── SOURCE INFORMATION

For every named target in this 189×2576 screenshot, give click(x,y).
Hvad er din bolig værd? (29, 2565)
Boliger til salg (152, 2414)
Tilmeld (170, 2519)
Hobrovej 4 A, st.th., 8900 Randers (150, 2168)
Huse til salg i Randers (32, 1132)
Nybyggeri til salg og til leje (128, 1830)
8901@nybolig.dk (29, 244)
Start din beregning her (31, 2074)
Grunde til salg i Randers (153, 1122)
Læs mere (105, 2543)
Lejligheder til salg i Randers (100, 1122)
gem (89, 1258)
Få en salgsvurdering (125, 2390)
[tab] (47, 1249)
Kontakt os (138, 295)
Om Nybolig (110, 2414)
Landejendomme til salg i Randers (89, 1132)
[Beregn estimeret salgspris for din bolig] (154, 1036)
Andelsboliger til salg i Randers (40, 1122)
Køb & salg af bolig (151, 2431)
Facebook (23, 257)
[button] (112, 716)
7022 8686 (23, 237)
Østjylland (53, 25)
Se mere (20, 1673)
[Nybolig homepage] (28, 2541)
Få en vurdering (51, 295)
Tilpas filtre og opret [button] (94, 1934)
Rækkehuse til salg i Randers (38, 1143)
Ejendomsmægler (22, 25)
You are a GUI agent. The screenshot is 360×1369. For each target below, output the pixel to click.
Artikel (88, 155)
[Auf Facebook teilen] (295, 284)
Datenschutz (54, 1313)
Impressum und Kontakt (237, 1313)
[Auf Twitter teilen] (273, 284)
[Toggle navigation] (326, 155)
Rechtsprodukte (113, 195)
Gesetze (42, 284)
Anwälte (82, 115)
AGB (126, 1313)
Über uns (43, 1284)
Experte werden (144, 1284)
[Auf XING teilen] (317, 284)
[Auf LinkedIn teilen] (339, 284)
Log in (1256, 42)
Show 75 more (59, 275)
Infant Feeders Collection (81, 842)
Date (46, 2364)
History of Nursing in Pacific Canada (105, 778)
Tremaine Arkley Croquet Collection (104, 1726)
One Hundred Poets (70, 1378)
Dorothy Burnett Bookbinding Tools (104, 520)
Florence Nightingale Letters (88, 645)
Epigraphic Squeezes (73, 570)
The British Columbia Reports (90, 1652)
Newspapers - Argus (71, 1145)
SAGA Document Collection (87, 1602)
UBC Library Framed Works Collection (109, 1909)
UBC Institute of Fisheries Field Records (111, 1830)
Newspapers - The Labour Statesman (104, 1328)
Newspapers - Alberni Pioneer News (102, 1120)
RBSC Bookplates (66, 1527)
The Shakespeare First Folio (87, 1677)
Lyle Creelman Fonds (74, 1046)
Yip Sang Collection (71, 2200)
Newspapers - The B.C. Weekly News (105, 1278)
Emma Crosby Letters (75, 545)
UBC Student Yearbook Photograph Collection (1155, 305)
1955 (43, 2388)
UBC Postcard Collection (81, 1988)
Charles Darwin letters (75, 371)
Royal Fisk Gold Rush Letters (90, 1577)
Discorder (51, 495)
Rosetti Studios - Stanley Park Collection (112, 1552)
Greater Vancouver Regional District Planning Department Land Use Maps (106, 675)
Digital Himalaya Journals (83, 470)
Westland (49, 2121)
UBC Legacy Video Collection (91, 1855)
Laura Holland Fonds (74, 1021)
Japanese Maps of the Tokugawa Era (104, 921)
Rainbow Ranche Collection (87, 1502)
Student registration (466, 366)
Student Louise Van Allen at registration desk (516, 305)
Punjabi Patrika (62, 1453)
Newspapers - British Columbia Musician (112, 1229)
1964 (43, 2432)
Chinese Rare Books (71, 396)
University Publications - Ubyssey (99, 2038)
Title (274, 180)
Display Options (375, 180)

────

◆ **PROBLEM TO SOLVE**:
Would you copy out exactly the lines above that start at the one containing "Start din beregning her (31, 2074)" and end at the one containing "The Shakespeare First Folio (87, 1677)", inclusive?

◆ **RESULT OF THIS TASK**:
Start din beregning her (31, 2074)
Grunde til salg i Randers (153, 1122)
Læs mere (105, 2543)
Lejligheder til salg i Randers (100, 1122)
gem (89, 1258)
Få en salgsvurdering (125, 2390)
[tab] (47, 1249)
Kontakt os (138, 295)
Om Nybolig (110, 2414)
Landejendomme til salg i Randers (89, 1132)
[Beregn estimeret salgspris for din bolig] (154, 1036)
Andelsboliger til salg i Randers (40, 1122)
Køb & salg af bolig (151, 2431)
Facebook (23, 257)
[button] (112, 716)
7022 8686 (23, 237)
Østjylland (53, 25)
Se mere (20, 1673)
[Nybolig homepage] (28, 2541)
Få en vurdering (51, 295)
Tilpas filtre og opret [button] (94, 1934)
Rækkehuse til salg i Randers (38, 1143)
Ejendomsmægler (22, 25)
You are a GUI agent. The screenshot is 360×1369. For each target below, output the pixel to click.
Artikel (88, 155)
[Auf Facebook teilen] (295, 284)
Datenschutz (54, 1313)
Impressum und Kontakt (237, 1313)
[Auf Twitter teilen] (273, 284)
[Toggle navigation] (326, 155)
Rechtsprodukte (113, 195)
Gesetze (42, 284)
Anwälte (82, 115)
AGB (126, 1313)
Über uns (43, 1284)
Experte werden (144, 1284)
[Auf XING teilen] (317, 284)
[Auf LinkedIn teilen] (339, 284)
Log in (1256, 42)
Show 75 more (59, 275)
Infant Feeders Collection (81, 842)
Date (46, 2364)
History of Nursing in Pacific Canada (105, 778)
Tremaine Arkley Croquet Collection (104, 1726)
One Hundred Poets (70, 1378)
Dorothy Burnett Bookbinding Tools (104, 520)
Florence Nightingale Letters (88, 645)
Epigraphic Squeezes (73, 570)
The British Columbia Reports (90, 1652)
Newspapers - Argus (71, 1145)
SAGA Document Collection (87, 1602)
UBC Library Framed Works Collection (109, 1909)
UBC Institute of Fisheries Field Records (111, 1830)
Newspapers - The Labour Statesman (104, 1328)
Newspapers - Alberni Pioneer News (102, 1120)
RBSC Bookplates (66, 1527)
The Shakespeare First Folio (87, 1677)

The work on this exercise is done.